Understand the Code Structure
This is one of the most important aspect of handling legacy or inherited codebase. You should spend most of your time here.
- Folder Layout: Identify the entry points (e.g., main()), key modules, and file organization.
- Read Code: Start with the main application flow, then explore specific components. This is very important, that you read code whenever you get a chance. It will not only help understand code base but will also teach you the value of clean code.
- Dependencies: Look for external APIs, libraries, or services the application depends on.
- Configurations: Understand configuration files and environment settings.
- Schema: Understand the database schema, look at the relationships, and read queries, procedures, functions and triggers.
- Batch Jobs: Identify background jobs, their purpose, and schedule.
- Reporting: Spend time going over reports in the system.
- Logs: Find out where are the logs, what is being logged and how to access/query them.
- Queues: Find out message exchange patterns, topics, subscriptions, publishers, and subscribers of the messages.
Focus on Key Areas
- Critical Paths: Identify frequently used paths like login, data retrieval, or payment processing.
- Buggy Areas: Focus on parts of the code with a high density of past bug fixes (look at Git history).

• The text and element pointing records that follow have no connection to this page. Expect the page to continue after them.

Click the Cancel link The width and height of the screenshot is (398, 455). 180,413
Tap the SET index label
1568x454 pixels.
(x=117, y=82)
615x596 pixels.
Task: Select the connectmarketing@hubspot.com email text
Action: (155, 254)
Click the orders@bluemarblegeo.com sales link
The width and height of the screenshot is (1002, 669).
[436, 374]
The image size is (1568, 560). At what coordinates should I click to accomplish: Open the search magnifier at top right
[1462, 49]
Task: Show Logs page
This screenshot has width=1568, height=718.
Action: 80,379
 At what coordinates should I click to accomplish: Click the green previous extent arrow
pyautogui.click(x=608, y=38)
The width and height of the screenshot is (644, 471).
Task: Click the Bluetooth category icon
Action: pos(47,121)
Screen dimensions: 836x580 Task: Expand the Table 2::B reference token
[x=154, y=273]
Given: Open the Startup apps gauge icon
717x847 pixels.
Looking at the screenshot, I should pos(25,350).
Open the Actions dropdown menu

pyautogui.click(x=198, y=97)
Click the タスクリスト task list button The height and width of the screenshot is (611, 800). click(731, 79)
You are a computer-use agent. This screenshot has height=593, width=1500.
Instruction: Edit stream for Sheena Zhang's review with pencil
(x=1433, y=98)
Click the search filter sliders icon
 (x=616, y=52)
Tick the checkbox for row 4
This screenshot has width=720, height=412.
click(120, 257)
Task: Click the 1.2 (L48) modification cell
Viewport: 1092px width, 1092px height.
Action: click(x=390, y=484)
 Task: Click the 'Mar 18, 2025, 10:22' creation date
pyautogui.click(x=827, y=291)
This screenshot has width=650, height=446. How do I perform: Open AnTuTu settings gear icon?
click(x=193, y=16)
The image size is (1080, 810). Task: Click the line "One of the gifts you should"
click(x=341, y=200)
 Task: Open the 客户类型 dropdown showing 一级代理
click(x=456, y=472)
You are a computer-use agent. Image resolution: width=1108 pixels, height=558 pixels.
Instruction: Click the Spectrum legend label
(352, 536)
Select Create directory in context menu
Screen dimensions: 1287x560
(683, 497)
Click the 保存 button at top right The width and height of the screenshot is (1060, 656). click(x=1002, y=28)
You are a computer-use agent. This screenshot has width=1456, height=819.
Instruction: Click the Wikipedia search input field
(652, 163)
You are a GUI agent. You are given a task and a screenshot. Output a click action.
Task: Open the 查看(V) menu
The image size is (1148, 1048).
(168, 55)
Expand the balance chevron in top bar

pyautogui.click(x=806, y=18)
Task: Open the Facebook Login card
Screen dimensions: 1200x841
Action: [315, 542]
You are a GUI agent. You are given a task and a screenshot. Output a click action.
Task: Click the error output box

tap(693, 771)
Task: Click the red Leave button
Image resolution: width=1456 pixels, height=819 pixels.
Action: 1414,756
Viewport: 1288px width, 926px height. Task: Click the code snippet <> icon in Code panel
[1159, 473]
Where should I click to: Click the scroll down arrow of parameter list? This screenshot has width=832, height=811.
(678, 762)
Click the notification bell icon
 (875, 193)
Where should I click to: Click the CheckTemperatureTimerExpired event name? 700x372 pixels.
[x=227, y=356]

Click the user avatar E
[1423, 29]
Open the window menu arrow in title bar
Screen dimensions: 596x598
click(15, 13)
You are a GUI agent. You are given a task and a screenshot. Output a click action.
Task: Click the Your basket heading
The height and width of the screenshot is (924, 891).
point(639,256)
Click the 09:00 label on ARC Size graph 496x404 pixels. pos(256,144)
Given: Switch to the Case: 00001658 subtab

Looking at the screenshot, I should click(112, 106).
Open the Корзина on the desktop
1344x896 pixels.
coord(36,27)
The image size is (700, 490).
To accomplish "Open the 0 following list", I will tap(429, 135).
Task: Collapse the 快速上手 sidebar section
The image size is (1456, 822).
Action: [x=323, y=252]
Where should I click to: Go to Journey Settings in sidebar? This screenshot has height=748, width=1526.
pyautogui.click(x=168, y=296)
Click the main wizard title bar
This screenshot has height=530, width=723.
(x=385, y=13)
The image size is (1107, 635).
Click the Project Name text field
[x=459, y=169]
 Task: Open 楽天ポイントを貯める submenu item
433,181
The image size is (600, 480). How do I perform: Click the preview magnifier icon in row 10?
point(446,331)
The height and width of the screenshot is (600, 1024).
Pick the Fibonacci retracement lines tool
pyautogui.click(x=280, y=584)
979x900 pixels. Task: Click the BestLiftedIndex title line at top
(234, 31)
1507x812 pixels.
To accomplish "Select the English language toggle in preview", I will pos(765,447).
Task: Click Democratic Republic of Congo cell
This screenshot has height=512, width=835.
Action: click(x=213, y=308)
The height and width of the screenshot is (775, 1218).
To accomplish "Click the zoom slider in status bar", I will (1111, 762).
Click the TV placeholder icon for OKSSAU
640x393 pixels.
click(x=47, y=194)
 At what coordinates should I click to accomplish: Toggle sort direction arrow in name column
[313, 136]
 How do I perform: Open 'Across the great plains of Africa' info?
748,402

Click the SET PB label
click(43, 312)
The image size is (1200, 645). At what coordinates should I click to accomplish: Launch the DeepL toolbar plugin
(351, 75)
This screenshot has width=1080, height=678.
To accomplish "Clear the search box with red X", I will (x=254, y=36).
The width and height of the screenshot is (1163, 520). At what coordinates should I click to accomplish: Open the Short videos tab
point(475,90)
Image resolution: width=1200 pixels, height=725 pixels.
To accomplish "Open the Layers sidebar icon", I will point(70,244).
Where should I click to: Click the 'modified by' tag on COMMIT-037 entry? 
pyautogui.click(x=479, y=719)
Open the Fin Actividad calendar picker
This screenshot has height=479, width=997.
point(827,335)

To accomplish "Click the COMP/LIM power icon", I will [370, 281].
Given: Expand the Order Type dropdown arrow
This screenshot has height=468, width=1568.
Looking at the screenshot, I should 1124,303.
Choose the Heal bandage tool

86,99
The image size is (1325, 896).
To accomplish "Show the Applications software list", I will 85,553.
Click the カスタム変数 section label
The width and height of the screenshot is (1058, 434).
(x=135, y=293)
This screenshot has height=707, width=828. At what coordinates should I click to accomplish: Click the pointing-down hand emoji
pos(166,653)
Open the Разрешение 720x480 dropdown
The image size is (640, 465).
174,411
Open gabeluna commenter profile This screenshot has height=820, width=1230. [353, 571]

- Complex Areas: Pay attention to code that is hard to understand or has minimal comments.
Refactor in Small Steps
- Code Quality: Look for opportunities to simplify complex logic, reduce duplication, and follow coding standards.
- Unit Tests: Add or update tests to ensure changes don't introduce new bugs.
- Incremental Changes: Avoid large rewrites; instead, improve the code gradually.
Learn From the Team
- Knowledge Transfer: Pair with senior developers or team members who have worked on the project.
- Code Reviews: Actively participate in code reviews to learn coding standards and team practices.
- Ask Questions: Don’t hesitate to clarify doubts about functionality or design. This is also another important aspect. Avoid assuming and instead ask questions and or confirm your assumptions about the code.
Document What You Learn
- Update Docs: As you understand the system, update or create documentation to help future developers.
- Create Notes: Maintain personal notes about quirks, tips, or useful commands.
Tools and Resources
Make use of all the tools that are available and can help aid in your learning.
- Static Code Analysis: Tools like SonarQube to identify code smells.
- Dependency Mapping: Use tools like Dependency Walker or similar for your language.
- Version Control Analysis: Blame tools in Git to understand when and why a line was changed.
- AI tools: Use AI Tools like Claude or ChatGPT to understand code functions or classes that are hard to understand.
I hope these above steps will help you transition from a beginner in legacy or inherited codebase to an effective contributor of the codebase.